Él no es un chico como todos, aunque pareciera, le gustan los deportes, los carros, las reuniones con los amigos, para hablar de todo y nada a la vez. Pero hay algo que lo diferencia del resto, y eso es su forma de ser. Él es una persona muy sensible y muy sencilla, luchador incansable, firme a sus ideales, incluso tierno y con mucho amor para dar.
Un buen día él decide buscar otros rumbos, seguir sus corazonadas, aprovechar oportunidades y empacó sus cosas, besos a la familia y emprendió su nueva aventura, necesitaba sanar rodillas y corazón de la última caída de las nubes. Nuevo, sin conocer a nadie y saliendo a caminar para que la soledad no lo localice. En uno de tantos paseos en su tiempo libre, al doblar la esquina, sentada en una mesita del café, que se volvería el de siempre, estaba ella, con sus ojos llenos de vida, su libro en las manos y en un segundo de coincidencia él la miró y ella levantó la mirada.
Ella iba cada tarde de 4 a 6 al mismo café, siempre con un libro en las manos y tan radiante como de un tiempo acá, se había vuelto costumbre que él pasara a las 5:30 por ese lugar, volteara a la misma mesa y verla, esperar cruzar miradas y regalarle una sonrisa.
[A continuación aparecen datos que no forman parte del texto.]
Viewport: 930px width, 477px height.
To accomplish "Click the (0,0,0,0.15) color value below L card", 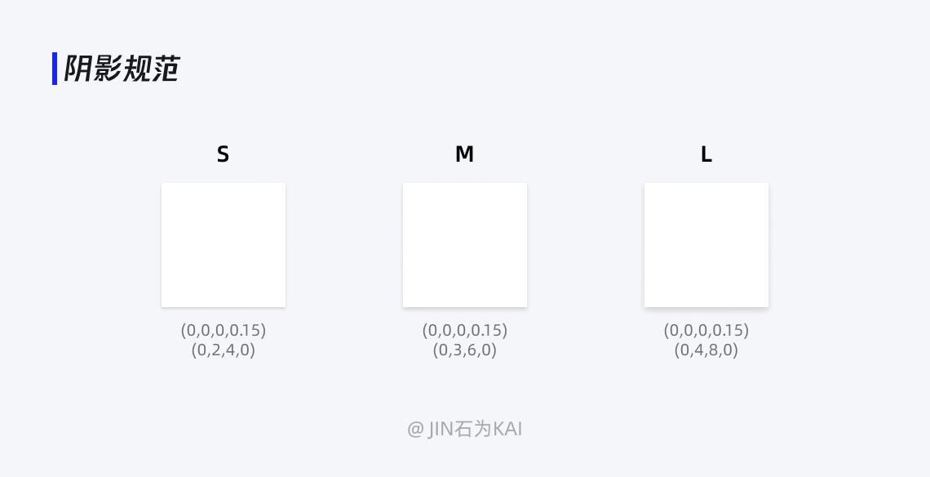I will [x=706, y=330].
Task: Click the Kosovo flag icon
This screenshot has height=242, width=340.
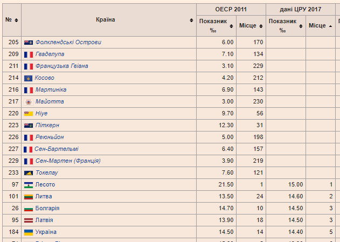Action: 29,78
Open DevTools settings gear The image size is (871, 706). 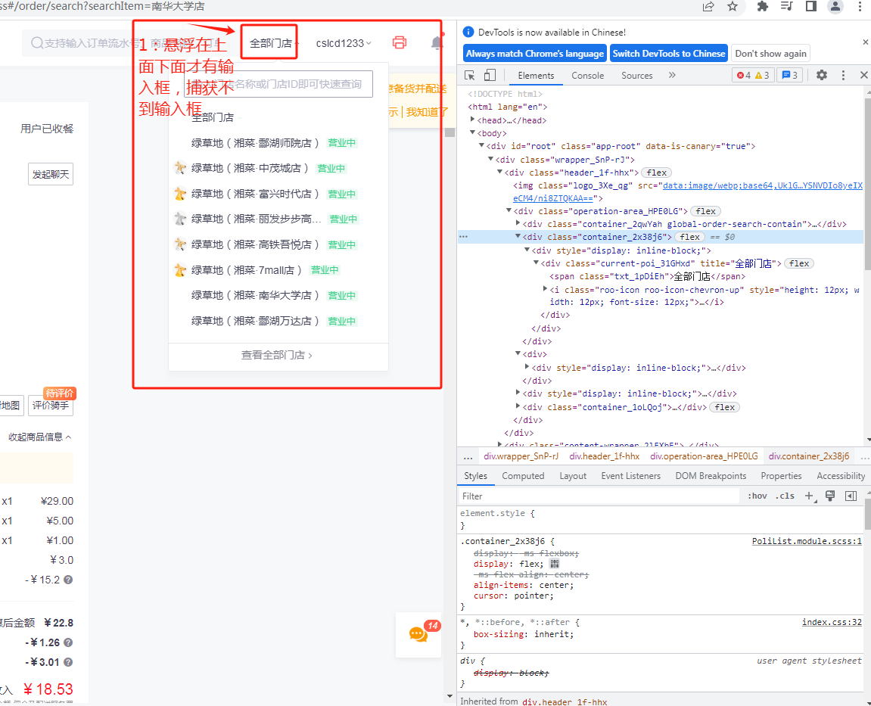point(822,75)
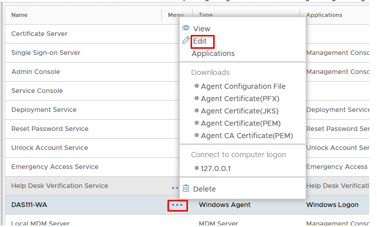The image size is (377, 227).
Task: Select Edit from the context menu
Action: pos(200,41)
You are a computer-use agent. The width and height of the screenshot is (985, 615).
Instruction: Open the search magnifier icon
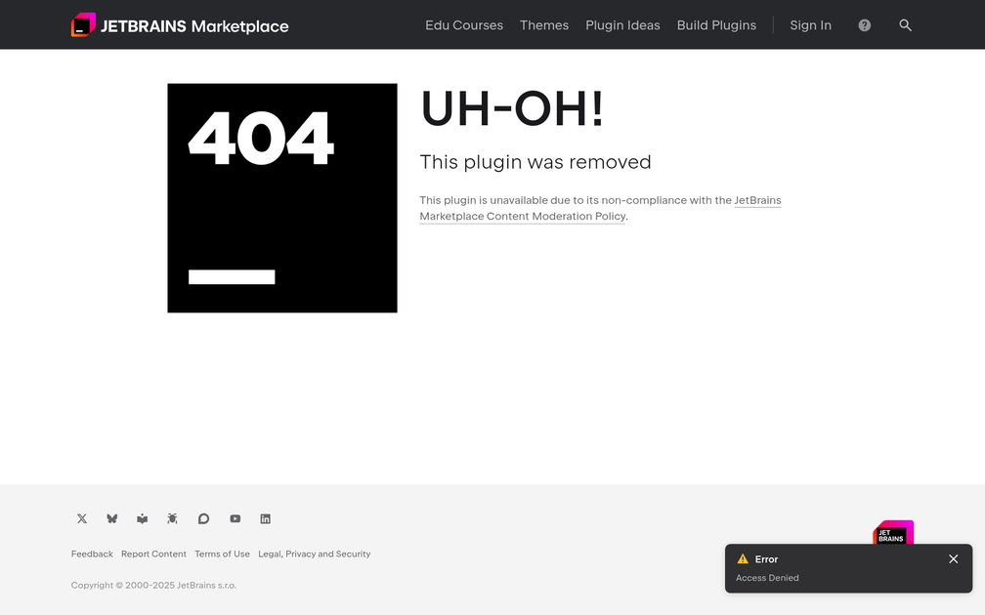[905, 24]
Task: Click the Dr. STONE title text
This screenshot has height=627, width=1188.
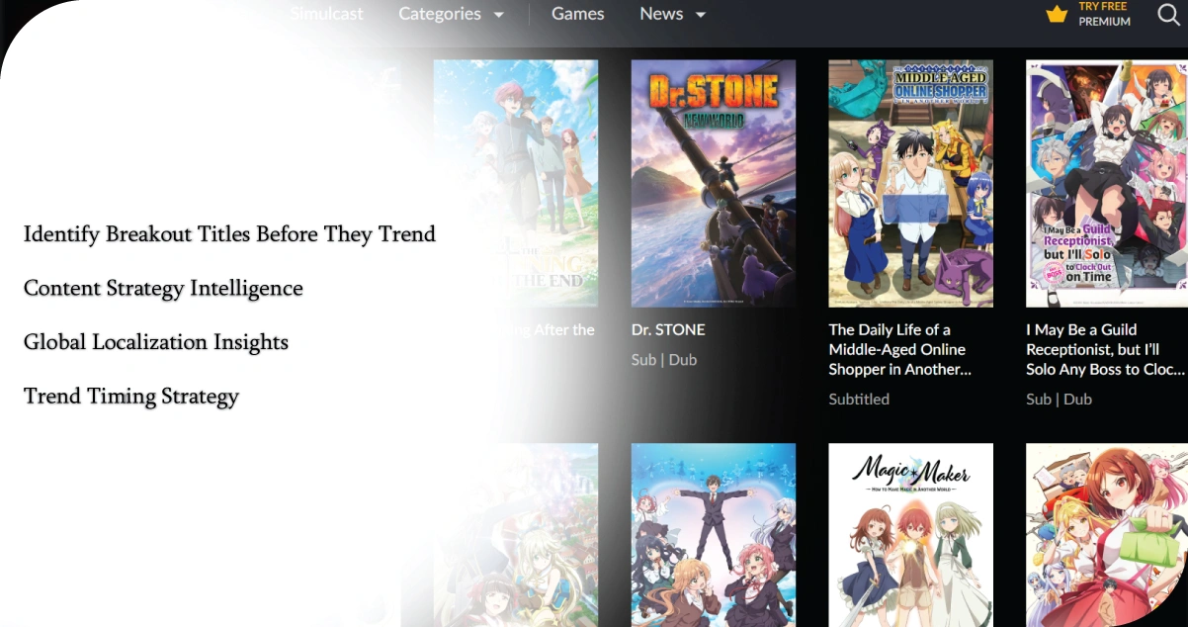Action: [668, 329]
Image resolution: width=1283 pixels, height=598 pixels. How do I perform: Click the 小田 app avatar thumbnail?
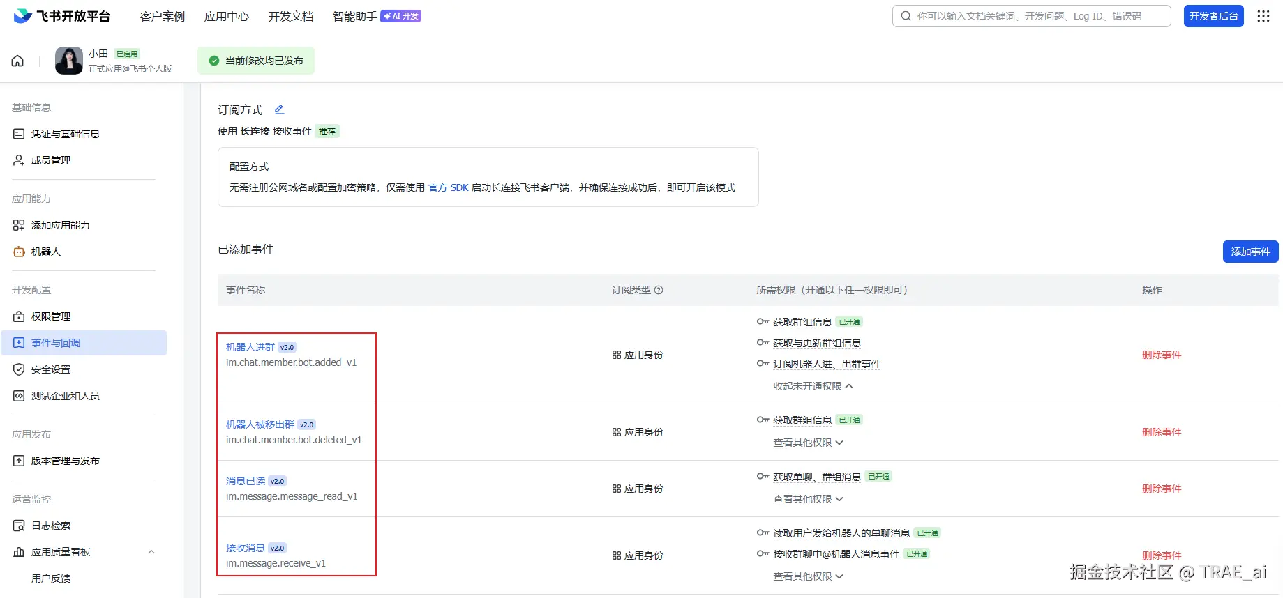tap(69, 61)
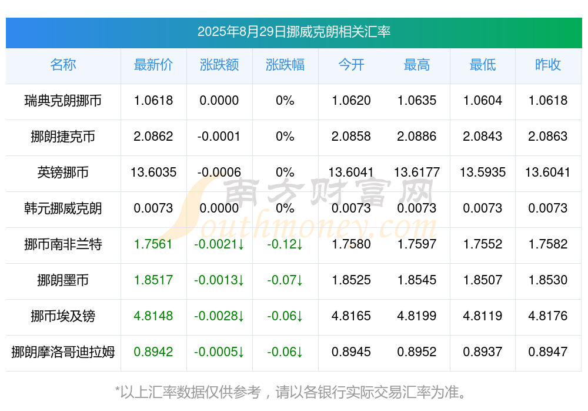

Pero ese día sería diferente, ella llegó al café de siempre a las 4, con su libro en las manos y un sobre como separador. Él pasó por ahí a las 5:30, la miró, pero ella no levantó la mirada, permaneció 5 minutos mirándola fijamente y nada. Dio un paso hacia ella, buscando su mirada y descubrió que una lágrima rodaba por sus mejillas. Sentía que la conocía de tiempo atrás y rompió el silencio, la voz de él la despertó de su letargo, enjugó sus lágrimas y le regaló su sonrisa.
Él no le preguntaba el motivo de su pena, su propósito era hacerla sentir mejor, se presentaron y charlaron por largo rato, que las 6:00 de costumbre habían quedado lejos, pedidas en las horas arrancadas del tiempo, del reloj, esas horas que le gritaban, que le reclamaban, pero que en esa ocasión ella no escuchaba. Tenían tanto en común y tanto de que platicar que ni uno, dos o tres cafés les serían suficientes y acordaron verse cada día a las 5:30, en el café de siempre, en la misma mesa, con la misma vitalidad.
Charlas café tras café, un apoyo incondicional a él que era recién llegado. Él ya no se sentía como antes, dejó a la soledad confundida al doblar la esquina, se quedó desorientada buscando alguien más un poco más gris a quien seguir para ofrecerle su compañía… oh pobre soledad.
El tiempo pasó, ella tenía algo que confesar, eso que desataba los torrentes internos, pero él no la dejaba nunca terminar, no porque no quisiera escucharle, sino porque sabía que eso a ella le hacía mal. Ella lo presentó con su familia y él no podía sentirse más feliz, tenía un motivo para permanecer en esa sucia urbe que le había dado una amarga bienvenida, pero también la oportunidad que ella llenara de luz y dulzura su estadía.
Cuando era más que evidente, porque el tiempo nada perdona, ella le confesó que sus ojos no eran lo único que tenía vida en ella, que alguien más crecía dentro de su ser. Ella no podía verle más a los ojos pues ellos solo habían cruzado palabras, todas las tardes en el café de siempre.
Cuando lo supo, él tomo una decisión… permanecer a su lado y llenarse de su milagro, pues es lo que le faltaba para acabar de sanar rodillas y corazón de la última caída, que ya había quedado en el pasado, dándole la mano a la soledad. Y a las dos se les puede encontrar al doblar la esquina justo antes de entrar al café de siempre, buscando algún pobre incauto que cargue con las dos.